--- BEGIN ---

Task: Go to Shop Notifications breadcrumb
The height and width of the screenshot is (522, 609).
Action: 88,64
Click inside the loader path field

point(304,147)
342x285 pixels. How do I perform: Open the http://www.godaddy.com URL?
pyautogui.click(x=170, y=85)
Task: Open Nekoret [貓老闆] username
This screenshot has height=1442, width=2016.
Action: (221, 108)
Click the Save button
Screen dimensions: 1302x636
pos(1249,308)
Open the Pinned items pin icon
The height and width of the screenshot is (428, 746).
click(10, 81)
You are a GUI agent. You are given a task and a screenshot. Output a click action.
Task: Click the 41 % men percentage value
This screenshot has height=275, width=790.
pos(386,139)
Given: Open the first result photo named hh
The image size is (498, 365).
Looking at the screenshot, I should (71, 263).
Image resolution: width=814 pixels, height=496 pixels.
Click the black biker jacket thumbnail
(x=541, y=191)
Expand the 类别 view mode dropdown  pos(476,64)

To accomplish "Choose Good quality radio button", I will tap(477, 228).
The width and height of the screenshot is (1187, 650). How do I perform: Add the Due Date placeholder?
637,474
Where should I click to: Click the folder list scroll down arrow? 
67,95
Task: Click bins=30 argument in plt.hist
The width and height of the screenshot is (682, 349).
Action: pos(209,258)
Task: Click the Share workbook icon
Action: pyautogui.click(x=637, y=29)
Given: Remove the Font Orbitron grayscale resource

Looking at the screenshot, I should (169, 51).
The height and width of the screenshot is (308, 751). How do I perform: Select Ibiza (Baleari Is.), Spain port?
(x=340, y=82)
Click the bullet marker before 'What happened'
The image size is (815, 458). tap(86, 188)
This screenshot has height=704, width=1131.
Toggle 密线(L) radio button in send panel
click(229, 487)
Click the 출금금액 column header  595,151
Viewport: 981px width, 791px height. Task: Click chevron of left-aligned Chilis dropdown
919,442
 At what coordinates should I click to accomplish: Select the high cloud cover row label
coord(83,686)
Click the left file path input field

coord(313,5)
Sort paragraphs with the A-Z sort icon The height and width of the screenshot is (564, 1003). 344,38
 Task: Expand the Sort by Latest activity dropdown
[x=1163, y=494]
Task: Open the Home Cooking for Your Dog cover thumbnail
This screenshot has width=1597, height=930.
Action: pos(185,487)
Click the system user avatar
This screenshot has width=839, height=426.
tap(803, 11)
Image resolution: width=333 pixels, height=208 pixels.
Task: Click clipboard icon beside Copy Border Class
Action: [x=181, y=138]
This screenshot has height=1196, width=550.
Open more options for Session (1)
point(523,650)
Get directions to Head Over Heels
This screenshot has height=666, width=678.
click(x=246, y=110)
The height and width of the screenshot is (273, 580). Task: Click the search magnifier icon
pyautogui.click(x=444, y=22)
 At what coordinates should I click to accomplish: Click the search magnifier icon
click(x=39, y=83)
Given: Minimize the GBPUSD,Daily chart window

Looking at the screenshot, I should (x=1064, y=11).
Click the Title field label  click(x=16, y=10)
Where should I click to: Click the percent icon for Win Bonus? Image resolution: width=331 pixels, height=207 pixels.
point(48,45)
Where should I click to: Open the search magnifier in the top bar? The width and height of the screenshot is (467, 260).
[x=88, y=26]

--- END ---

§ INSTRUCTIONS FOR THE TASK: Reproduce every one of the rows above verbatim, keeping each line unchanged and in its original order.

§ TASK RESPONSE:
Task: Go to Shop Notifications breadcrumb
The height and width of the screenshot is (522, 609).
Action: 88,64
Click inside the loader path field

point(304,147)
342x285 pixels. How do I perform: Open the http://www.godaddy.com URL?
pyautogui.click(x=170, y=85)
Task: Open Nekoret [貓老闆] username
This screenshot has height=1442, width=2016.
Action: (221, 108)
Click the Save button
Screen dimensions: 1302x636
pos(1249,308)
Open the Pinned items pin icon
The height and width of the screenshot is (428, 746).
click(10, 81)
You are a GUI agent. You are given a task and a screenshot. Output a click action.
Task: Click the 41 % men percentage value
This screenshot has height=275, width=790.
pos(386,139)
Given: Open the first result photo named hh
The image size is (498, 365).
Looking at the screenshot, I should (71, 263).
Image resolution: width=814 pixels, height=496 pixels.
Click the black biker jacket thumbnail
(x=541, y=191)
Expand the 类别 view mode dropdown  pos(476,64)

To accomplish "Choose Good quality radio button", I will tap(477, 228).
The width and height of the screenshot is (1187, 650). How do I perform: Add the Due Date placeholder?
637,474
Where should I click to: Click the folder list scroll down arrow? 
67,95
Task: Click bins=30 argument in plt.hist
The width and height of the screenshot is (682, 349).
Action: pos(209,258)
Task: Click the Share workbook icon
Action: pyautogui.click(x=637, y=29)
Given: Remove the Font Orbitron grayscale resource

Looking at the screenshot, I should (169, 51).
The height and width of the screenshot is (308, 751). How do I perform: Select Ibiza (Baleari Is.), Spain port?
(x=340, y=82)
Click the bullet marker before 'What happened'
The image size is (815, 458). tap(86, 188)
This screenshot has height=704, width=1131.
Toggle 密线(L) radio button in send panel
click(229, 487)
Click the 출금금액 column header  595,151
Viewport: 981px width, 791px height. Task: Click chevron of left-aligned Chilis dropdown
919,442
 At what coordinates should I click to accomplish: Select the high cloud cover row label
coord(83,686)
Click the left file path input field

coord(313,5)
Sort paragraphs with the A-Z sort icon The height and width of the screenshot is (564, 1003). 344,38
 Task: Expand the Sort by Latest activity dropdown
[x=1163, y=494]
Task: Open the Home Cooking for Your Dog cover thumbnail
This screenshot has width=1597, height=930.
Action: pos(185,487)
Click the system user avatar
This screenshot has width=839, height=426.
tap(803, 11)
Image resolution: width=333 pixels, height=208 pixels.
Task: Click clipboard icon beside Copy Border Class
Action: [x=181, y=138]
This screenshot has height=1196, width=550.
Open more options for Session (1)
point(523,650)
Get directions to Head Over Heels
This screenshot has height=666, width=678.
click(x=246, y=110)
The height and width of the screenshot is (273, 580). Task: Click the search magnifier icon
pyautogui.click(x=444, y=22)
 At what coordinates should I click to accomplish: Click the search magnifier icon
click(x=39, y=83)
Given: Minimize the GBPUSD,Daily chart window

Looking at the screenshot, I should (x=1064, y=11).
Click the Title field label  click(x=16, y=10)
Where should I click to: Click the percent icon for Win Bonus? Image resolution: width=331 pixels, height=207 pixels.
point(48,45)
Where should I click to: Open the search magnifier in the top bar? The width and height of the screenshot is (467, 260).
[x=88, y=26]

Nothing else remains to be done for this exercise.